Recently, to satisfy my curiosity about present conditions, I attended a Chappaquiddick Island Association (CIA) meeting. As I glanced around the room, I quickly noticed there were only a couple of people other than myself under the age of 50. This made me wonder if my generation will ever make it to these meetings. Even more concerning, many families of my generation are standing at the edge of the metaphorical eroded beach as to whether they will remain on the island at all. I wonder myself whether I will be able to survive the financial pressures of having a second home on this little island after my parents are gone.

So I begin to fantasize. What would it take to keep the two islands intact, the outer island and the inner island? I am not so naïve to think that residents cannot adhere to the policies and decisions established by the town of Edgartown. I also acknowledge the continual efforts for land conservation, water quality and affordable housing. These, however, are only part of the picture. In my dream state this is what I imagine:

• The CIA makes an honest effort to include people of my own and younger generations in all meetings. The community represents all demographics and all voices of the island.

• Chappy residents create a vision for the island that goes beyond one year or two years and design a 10-year and possibly a 20-year plan to preserve open space, deal with changing times, allow for a diversity of social classes and create a sustainable vision for the future.

• More efforts are made to establish a local economy. Incentives are introduced to support sustainable farming and create more sustainable shellfish businesses. The new small businesses of the island do not rely solely on the existence of summer residents and are diversified enough to withstand volatile market conditions.

• People become more interested in collaborative consumption as described by the author Rachel Botsman. Collaborative consumption is simply a way to share and trade goods without becoming the sole owner of that good. • With this new model, Chappaquiddickers establish their own car share program, much like ZipCar.com but using electric cars similar to the one driven by a current Chappy resident. A bike share program is established like the one in Boulder, Colo.. An innovative boat share program allows residents to avoid the expensive costs of boat ownership.

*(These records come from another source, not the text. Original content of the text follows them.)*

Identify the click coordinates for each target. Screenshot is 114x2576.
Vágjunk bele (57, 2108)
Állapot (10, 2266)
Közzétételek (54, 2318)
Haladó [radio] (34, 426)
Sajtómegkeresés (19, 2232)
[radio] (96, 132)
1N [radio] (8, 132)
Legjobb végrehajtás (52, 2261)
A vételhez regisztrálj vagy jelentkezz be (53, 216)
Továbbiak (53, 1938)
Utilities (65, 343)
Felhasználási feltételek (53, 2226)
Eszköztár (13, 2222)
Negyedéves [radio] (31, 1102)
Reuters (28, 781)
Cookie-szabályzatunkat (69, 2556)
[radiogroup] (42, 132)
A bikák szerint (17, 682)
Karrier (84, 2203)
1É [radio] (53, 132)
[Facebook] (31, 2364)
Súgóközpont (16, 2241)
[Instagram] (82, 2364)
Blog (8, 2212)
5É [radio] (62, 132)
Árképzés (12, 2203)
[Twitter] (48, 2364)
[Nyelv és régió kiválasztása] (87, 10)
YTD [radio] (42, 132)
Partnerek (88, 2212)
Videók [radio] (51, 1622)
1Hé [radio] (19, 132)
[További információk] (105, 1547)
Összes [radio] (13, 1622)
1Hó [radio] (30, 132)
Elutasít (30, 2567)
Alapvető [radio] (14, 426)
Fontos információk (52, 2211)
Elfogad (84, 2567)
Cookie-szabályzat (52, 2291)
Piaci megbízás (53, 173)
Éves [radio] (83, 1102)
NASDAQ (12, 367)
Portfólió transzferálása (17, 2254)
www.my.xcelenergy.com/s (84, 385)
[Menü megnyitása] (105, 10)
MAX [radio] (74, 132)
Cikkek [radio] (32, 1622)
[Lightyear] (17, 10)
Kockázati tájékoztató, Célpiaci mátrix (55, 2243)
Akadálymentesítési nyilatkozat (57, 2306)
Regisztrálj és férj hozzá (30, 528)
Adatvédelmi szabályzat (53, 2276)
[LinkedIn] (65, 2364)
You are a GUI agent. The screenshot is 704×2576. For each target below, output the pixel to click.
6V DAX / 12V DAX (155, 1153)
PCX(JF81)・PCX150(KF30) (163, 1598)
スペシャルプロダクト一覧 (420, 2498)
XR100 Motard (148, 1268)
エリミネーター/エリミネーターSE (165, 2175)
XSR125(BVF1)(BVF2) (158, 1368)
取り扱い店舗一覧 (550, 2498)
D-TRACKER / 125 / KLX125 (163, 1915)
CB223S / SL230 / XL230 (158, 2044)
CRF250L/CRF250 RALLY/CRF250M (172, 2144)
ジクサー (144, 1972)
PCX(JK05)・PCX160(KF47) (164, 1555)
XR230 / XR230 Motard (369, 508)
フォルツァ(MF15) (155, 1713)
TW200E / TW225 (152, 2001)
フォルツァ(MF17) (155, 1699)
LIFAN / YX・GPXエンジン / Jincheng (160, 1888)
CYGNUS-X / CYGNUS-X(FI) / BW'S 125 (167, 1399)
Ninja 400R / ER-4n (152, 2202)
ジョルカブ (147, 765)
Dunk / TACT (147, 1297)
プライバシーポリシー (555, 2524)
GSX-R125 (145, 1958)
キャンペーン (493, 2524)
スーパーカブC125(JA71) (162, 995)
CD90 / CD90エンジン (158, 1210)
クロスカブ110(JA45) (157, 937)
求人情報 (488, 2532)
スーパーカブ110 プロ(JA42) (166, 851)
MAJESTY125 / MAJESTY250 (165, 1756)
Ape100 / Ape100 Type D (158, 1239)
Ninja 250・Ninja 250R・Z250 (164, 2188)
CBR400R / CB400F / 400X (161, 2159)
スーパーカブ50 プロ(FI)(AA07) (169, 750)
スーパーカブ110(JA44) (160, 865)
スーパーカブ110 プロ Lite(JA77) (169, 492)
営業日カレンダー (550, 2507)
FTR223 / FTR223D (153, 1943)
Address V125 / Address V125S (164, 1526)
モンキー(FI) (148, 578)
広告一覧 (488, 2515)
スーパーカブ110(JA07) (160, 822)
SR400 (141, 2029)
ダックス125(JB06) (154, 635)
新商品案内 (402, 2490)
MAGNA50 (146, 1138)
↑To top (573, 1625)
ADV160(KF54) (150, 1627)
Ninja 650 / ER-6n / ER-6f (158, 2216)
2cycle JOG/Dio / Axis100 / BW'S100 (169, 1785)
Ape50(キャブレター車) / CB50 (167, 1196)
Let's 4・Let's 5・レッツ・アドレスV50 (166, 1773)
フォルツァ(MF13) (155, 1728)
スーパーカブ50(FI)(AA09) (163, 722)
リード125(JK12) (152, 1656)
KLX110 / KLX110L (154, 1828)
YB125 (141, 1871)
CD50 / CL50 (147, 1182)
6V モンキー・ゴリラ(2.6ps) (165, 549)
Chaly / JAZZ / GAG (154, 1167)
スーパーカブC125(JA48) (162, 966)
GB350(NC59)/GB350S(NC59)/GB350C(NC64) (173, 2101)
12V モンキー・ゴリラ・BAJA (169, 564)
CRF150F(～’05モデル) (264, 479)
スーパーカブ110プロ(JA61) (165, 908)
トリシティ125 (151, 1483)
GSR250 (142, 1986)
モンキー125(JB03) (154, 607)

• Even though not everyone can agree on whether climate variability is a reality, all agree that the island must deal with weather-related risks. People begin to discuss how to prepare for extensive power outages, ferry service disruptions, the evacuation of homes and provide drinking water and shelter to displaced families during these times.

This is my dream. We each have our own dreams that make life special. I take special care cultivating my inner island that has roots on Chappy. But nothing remains static. The inner island is always changing, and the same is true for Chappy. It is a guarantee that the sands around the island will continue to shift. After all, this is how Chappy originally became an island.

The challenge is recognizing that all our inner islands relate to each other and loosely move together. Our memories of the past may not be the same, but our vision for the future has the potential to be shared, which could create memories we may never have dreamed about.

Camron Adibi is a sustainability consultant and cofounder of the ReSource Tool Library. He lives in Boulder, Colo., and has been coming to Chappaquiddick, where his family owns a home, since the early 1970s.